Si vous regardez la RTG1, ces derniers temps, vous vous rendrez compte du déploiement tous azimuts de ce que nous appellerons la version PDG de la "démocratie de proximité". Hier c'était un ministre qui faisait un don d'une case d'écoute pour un village, certainement le sien, de la Ngounié. Cela nous a été présenté au journal télévisé comme un évènement d'envergure nationale. Une dame ou demoiselle est allée faire un don à Ntoum au nom du ministre de la zone et cela a été présenté au journal comme une actualité d'envergure nationale. Bref, dans le pays des surdoués que sont les Bongo, on a réduit l'expression démocratique au fait d'aller à la rencontre des habitants, leur remettre des présents. La presse institutionnelle se délecte de ces bêtises et les présente comme des actes à caractères souverains ou même d'états. Il est absolument indéniable que ces dons sont faits par le pouvoir, par souci de légitimation de sa représentativité. Cette confusion entre démocratie et démagogie, faite par le pouvoir, compromet gravement le murissement du peuple gabonais qui fini par penser que le rôle d'un parti politique, d'un député ou d'un cadre de la province, c'est de ramener des pagnes et des victuailles au village. Mais toutes ces manœuvres ne conduiront jamais Ali Bongo à la légitimité, car ce mécanisme morcelle la nation et l'atomise en menus morceaux n'ayant aucune connexion entre eux. Quand René Ndemezo'o va remettre des matelas à Bitam, le message subliminal est que seuls les récipiendaires de ces dons apparaissent comme les gens qui comptent dans l'échiquier PDG; le territoire recevant les dons semble souvent comme le seul qui mérite d'être construit, car ayant soutenu le "bon" candidat etc., etc. Ce n'est pas comme cela qu'on construit une nation! Ce n'est pas ce qu'auraient voulu nos ancêtres et ce n'est certainement pas ce qui fera la fierté de nos enfants. Par conséquent, la nation ne peut se développer sur la base de tels anachronismes.
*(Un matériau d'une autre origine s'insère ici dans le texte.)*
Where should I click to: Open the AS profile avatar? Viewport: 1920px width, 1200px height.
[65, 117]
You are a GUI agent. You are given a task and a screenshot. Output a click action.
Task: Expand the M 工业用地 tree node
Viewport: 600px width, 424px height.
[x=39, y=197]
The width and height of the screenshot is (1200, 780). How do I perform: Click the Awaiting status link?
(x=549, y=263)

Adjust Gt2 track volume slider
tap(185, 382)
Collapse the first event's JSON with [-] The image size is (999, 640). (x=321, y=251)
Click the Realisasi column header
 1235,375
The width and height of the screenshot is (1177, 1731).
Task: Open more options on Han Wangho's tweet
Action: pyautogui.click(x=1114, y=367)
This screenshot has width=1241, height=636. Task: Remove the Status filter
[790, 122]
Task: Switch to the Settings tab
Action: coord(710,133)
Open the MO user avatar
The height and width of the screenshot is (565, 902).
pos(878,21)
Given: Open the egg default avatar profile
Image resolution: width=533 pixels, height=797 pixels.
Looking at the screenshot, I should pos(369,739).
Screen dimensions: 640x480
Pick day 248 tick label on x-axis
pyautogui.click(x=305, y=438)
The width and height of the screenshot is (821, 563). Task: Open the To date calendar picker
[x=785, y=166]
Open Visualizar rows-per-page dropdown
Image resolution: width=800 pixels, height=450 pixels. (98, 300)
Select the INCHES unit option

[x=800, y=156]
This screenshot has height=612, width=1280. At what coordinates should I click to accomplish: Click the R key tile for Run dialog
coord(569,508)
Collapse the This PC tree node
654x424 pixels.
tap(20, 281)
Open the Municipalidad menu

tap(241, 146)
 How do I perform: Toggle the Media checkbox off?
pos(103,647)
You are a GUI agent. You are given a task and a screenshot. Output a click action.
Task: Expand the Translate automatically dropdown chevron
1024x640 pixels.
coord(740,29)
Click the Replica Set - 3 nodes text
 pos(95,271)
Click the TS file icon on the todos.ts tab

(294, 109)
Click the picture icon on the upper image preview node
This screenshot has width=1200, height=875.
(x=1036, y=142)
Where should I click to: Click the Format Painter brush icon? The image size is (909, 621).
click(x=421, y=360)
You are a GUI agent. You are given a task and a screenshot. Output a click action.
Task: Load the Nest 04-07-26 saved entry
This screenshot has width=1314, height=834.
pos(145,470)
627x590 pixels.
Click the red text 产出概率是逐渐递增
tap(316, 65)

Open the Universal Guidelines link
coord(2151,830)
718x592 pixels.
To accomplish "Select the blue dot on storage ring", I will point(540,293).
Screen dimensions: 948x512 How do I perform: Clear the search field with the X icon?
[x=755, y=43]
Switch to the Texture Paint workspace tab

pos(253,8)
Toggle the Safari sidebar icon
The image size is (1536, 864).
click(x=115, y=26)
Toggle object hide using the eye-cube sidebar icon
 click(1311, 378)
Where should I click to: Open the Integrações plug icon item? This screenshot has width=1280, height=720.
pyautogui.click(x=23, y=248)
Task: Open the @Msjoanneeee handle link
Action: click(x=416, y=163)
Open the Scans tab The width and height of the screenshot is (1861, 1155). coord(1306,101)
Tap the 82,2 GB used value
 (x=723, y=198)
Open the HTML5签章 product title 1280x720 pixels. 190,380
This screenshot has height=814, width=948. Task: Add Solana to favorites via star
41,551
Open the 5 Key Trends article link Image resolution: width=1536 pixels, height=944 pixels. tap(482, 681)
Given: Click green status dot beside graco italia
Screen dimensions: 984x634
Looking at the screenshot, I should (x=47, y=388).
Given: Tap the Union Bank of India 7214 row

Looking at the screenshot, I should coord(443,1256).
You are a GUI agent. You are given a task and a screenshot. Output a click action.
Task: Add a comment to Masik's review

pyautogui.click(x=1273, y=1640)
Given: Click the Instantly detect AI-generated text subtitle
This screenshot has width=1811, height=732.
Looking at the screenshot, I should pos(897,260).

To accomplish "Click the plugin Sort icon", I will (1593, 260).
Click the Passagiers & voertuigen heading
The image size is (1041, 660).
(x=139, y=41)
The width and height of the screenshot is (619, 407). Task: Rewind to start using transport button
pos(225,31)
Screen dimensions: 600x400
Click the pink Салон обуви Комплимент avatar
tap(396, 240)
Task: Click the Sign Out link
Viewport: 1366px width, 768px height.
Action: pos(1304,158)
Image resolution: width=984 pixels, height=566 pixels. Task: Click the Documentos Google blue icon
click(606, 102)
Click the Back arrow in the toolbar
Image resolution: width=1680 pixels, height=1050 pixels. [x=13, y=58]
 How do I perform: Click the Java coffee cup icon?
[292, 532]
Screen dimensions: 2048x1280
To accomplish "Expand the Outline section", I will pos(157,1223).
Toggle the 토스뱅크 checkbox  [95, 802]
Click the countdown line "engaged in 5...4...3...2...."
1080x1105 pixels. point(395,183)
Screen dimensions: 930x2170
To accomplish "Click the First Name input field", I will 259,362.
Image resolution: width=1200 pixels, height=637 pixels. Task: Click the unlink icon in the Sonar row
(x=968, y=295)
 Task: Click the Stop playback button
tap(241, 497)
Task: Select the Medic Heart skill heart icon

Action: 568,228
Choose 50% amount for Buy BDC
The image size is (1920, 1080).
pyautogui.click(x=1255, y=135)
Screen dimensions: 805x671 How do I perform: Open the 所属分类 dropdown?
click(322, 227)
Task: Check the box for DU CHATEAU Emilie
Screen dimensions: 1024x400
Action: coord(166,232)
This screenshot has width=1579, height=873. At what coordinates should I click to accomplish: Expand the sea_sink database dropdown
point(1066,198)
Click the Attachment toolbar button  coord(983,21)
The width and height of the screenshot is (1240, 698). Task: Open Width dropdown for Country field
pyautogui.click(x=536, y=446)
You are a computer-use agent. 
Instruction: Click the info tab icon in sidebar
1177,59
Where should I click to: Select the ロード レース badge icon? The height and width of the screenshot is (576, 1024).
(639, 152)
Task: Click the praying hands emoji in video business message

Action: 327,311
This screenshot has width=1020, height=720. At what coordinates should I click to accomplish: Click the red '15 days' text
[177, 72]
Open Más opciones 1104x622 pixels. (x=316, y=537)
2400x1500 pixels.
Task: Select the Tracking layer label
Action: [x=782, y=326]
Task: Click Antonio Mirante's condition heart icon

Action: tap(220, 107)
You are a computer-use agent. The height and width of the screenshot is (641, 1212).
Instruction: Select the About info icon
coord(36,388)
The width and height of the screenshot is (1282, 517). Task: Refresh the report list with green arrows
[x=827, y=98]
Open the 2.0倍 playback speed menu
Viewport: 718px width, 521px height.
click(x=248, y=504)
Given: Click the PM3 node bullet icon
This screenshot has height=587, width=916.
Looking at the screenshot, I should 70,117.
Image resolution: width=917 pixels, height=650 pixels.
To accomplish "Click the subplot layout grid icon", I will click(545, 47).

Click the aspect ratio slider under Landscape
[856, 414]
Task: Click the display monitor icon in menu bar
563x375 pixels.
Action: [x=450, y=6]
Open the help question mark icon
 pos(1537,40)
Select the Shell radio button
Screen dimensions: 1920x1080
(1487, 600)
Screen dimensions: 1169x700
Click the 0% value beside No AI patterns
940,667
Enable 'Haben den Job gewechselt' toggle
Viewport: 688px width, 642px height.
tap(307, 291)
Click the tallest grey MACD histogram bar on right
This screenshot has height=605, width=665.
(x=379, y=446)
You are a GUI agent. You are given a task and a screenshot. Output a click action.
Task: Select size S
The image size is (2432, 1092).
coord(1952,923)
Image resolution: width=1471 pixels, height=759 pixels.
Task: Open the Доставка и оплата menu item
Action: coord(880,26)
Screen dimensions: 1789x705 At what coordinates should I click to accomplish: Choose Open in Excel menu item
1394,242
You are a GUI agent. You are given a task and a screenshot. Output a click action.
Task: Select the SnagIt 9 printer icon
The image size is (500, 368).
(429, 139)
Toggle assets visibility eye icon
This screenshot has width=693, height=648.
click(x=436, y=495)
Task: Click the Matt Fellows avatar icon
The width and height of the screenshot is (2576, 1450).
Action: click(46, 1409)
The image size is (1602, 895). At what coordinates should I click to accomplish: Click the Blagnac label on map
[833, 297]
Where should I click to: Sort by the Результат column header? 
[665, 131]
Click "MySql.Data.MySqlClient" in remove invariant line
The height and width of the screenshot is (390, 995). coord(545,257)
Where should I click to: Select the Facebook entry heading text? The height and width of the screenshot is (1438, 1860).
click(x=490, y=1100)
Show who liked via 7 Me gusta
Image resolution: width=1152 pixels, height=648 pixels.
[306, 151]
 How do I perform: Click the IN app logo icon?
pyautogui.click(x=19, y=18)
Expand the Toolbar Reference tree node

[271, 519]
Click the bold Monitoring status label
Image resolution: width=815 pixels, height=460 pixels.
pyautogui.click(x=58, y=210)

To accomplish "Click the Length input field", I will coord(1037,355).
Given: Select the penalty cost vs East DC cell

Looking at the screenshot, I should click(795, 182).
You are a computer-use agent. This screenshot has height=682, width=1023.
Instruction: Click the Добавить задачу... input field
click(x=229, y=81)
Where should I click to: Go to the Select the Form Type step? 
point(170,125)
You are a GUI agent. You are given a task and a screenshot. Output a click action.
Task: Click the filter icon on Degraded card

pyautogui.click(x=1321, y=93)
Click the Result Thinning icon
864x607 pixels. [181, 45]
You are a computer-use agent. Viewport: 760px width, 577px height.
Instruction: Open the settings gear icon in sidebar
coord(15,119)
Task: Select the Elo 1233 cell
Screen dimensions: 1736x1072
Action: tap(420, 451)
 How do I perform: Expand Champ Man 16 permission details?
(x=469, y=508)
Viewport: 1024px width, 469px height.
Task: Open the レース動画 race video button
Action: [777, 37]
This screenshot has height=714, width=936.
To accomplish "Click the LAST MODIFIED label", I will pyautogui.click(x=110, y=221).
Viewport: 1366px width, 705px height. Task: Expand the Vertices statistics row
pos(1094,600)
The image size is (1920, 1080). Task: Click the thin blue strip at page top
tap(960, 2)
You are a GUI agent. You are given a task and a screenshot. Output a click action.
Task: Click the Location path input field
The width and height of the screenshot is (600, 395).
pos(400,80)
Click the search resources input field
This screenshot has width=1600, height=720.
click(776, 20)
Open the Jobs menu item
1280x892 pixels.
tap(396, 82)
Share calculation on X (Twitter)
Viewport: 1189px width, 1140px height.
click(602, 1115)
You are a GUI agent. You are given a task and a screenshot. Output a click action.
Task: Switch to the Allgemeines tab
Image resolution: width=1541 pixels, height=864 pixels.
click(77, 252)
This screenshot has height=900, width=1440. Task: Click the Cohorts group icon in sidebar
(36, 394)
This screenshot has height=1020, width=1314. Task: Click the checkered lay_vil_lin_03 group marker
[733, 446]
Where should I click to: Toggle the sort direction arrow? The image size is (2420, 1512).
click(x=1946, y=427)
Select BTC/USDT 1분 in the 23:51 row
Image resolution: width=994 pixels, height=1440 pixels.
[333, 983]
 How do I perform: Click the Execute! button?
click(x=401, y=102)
Puisque nous avons établi que la légitimité constitue le fondement de toutes les institutions politiques et la principale condition de leur survie, nous pourrons alors conclure qu'en dépit de toutes les gesticulations du pouvoir, le manque de légitimité d'Ali Bongo continuera à se présenter comme le principale obstacle à son acceptation par les gabonais. La plupart des gabonais, y compris ceux qui campent encore au PDG, savent que la légitimité s’acquiert par le procédé électoral. La légitimité a donc une dimension psychologique profonde, d'autant qu’elle se matérialise par l’acceptation volontaire de la part des citoyens de la prise du pouvoir par un individu. Mais la scène politique gabonaise reste très particulière car la légitimité de ses institutions est remise en cause par les citoyens, vu que ces institutions incarnent une imposture et sont donc dénuées de toute légitimité. C'est ça la vérité!

Comments

  1. Vous vous basez sur Benjamin Constant, mais il a été démonté par "discours de la servitude volontaire". Lisez ca et voyez si vous avez les epaules pour diriger le pays!! Le president fait ce qu'il peut pour nous, avansons aulieu de ralé!